Throughout these events His Majesty's Government have remained in the closest touch with the French Government, and the French Government have, I understand, also entered a strong protest in Berlin on similar lines to that lodged by His Majesty's Ambassador. In the judgment of His Majesty's Government the methods adopted throughout these events call for the severest condemnation, and have administered a profound shock to all who are interested in the preservation of European peace. It follows that what has passed cannot fail to have prejudiced the hope of His Majesty's Government of removing misunderstandings between nations and promoting international co-operation. It might seem unnecessary to refute rumours that His Majesty's Government had given consent, if not encouragement, to the idea of the absorption of Austria by Germany, were there not evidence that these are being sedulously put about in many quarters. There is, of course, no foundation whatever for these rumours. The statement which I have already made shows clearly that His Majesty's Government emphatically disapprove, as they have always disapproved, actions such as those of which Austria has been made the scene.

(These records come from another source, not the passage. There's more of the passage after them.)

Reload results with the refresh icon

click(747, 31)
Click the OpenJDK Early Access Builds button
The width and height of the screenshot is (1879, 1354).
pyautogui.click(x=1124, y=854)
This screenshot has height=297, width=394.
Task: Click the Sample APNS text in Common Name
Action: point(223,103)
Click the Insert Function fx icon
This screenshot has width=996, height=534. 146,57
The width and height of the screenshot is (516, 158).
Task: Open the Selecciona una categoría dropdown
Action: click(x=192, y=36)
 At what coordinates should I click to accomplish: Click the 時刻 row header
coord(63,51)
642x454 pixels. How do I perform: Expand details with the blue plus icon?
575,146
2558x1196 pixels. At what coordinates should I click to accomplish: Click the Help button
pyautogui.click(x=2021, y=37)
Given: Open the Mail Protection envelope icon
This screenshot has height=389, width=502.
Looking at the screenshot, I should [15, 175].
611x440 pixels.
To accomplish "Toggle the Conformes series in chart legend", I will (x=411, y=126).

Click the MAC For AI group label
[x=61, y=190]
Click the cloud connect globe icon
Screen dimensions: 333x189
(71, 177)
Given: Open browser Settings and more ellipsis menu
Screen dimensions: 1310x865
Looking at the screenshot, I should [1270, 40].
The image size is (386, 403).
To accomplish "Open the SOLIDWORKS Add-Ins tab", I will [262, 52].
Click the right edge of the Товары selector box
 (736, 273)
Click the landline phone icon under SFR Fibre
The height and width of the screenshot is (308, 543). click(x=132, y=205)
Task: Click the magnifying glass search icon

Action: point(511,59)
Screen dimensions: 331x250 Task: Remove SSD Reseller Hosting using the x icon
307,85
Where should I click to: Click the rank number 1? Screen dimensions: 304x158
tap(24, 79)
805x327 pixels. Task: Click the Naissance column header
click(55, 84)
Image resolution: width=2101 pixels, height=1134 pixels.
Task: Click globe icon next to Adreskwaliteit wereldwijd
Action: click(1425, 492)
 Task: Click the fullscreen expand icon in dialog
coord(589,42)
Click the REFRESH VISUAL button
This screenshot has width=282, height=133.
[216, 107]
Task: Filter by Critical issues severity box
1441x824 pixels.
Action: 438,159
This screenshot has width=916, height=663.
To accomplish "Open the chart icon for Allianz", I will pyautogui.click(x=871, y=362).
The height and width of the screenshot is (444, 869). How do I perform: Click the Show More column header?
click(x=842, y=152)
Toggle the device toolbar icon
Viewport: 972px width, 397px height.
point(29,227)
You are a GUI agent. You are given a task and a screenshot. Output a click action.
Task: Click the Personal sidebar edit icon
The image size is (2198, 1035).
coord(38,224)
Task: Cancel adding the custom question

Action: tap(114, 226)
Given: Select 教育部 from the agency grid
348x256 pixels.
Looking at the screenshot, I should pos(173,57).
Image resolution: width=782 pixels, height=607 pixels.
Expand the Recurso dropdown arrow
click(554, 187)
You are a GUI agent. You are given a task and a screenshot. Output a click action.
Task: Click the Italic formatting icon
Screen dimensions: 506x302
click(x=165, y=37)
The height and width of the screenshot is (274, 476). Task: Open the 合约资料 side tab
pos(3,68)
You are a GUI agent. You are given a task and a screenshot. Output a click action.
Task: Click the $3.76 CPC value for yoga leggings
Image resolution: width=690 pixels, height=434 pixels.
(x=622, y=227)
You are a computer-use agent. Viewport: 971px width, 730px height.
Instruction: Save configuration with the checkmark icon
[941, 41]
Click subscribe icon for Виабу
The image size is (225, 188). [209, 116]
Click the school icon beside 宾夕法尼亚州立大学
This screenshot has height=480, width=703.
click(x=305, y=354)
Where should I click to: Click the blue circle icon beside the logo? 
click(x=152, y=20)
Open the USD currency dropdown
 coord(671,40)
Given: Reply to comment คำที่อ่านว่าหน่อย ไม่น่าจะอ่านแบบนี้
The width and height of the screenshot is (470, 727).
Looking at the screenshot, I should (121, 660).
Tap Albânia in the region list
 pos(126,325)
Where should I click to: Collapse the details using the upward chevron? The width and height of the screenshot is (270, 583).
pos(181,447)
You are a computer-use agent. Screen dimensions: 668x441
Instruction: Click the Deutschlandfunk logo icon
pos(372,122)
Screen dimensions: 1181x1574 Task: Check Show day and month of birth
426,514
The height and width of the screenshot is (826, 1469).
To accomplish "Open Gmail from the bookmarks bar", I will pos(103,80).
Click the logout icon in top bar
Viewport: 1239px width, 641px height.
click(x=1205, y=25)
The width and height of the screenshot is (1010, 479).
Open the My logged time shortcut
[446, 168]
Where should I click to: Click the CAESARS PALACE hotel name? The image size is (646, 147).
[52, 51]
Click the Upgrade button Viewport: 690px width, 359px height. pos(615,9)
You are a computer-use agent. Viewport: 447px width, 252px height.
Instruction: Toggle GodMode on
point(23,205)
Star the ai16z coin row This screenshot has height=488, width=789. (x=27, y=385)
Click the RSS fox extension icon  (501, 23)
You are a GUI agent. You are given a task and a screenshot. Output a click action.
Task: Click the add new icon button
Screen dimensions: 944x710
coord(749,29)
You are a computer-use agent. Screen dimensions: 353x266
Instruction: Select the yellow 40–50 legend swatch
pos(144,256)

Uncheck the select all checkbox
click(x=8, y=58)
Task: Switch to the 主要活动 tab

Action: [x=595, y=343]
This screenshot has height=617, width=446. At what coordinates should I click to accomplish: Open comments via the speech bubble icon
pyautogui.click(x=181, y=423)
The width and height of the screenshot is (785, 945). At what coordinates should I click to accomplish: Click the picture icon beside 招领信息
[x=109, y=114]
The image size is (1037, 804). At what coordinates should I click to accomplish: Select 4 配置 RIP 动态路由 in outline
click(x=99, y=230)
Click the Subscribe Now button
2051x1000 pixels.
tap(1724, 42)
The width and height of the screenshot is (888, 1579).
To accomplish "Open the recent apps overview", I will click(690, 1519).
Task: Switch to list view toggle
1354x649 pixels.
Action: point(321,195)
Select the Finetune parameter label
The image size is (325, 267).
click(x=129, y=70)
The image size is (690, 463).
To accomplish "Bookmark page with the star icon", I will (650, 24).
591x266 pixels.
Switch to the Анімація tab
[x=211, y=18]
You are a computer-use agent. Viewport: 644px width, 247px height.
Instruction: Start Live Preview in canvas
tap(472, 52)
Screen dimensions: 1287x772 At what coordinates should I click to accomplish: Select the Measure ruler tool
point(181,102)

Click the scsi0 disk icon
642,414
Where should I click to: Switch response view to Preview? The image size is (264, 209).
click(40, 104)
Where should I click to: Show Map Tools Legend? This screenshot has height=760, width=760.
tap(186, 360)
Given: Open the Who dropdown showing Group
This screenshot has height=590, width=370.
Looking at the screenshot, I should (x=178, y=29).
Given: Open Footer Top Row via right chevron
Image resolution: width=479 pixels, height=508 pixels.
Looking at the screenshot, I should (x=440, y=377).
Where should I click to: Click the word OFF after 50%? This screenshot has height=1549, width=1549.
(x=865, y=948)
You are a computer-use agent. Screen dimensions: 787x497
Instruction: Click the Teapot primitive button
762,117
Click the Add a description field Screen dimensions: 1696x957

The attitude of Czechoslovakia to these events is a matter of general interest, and in this connection I can give the House the following information:—The Czech Government have officially informed His Majesty's Government that though it is their earnest desire to live on the best possible neighbourly relations with the German Reich, they have followed with the greatest attention the development of events in Austria between the date of the Austro-German Agreement of July, 1936, up to the present day. I am informed that Field-Marshal Goering on March 11 gave a general assurance to the Czech Minister in Berlin—an assurance which he expressly renewed later on behalf of Herr Hitler—that it would be the earnest endeavour of the German Government to improve German-Czech relations. In particular, on March 12 Field-Marshal Goering informed the Czech Minister that German troops marching into Austria had received the strictest orders to keep at least fifteen kilometres from the Czech frontier. On the same day the Czechoslovak Minister in Berlin was assured by Baron von Neurath that Germany considered herself bound by the German-Czechoslovak Arbitration Convention of October, 1925.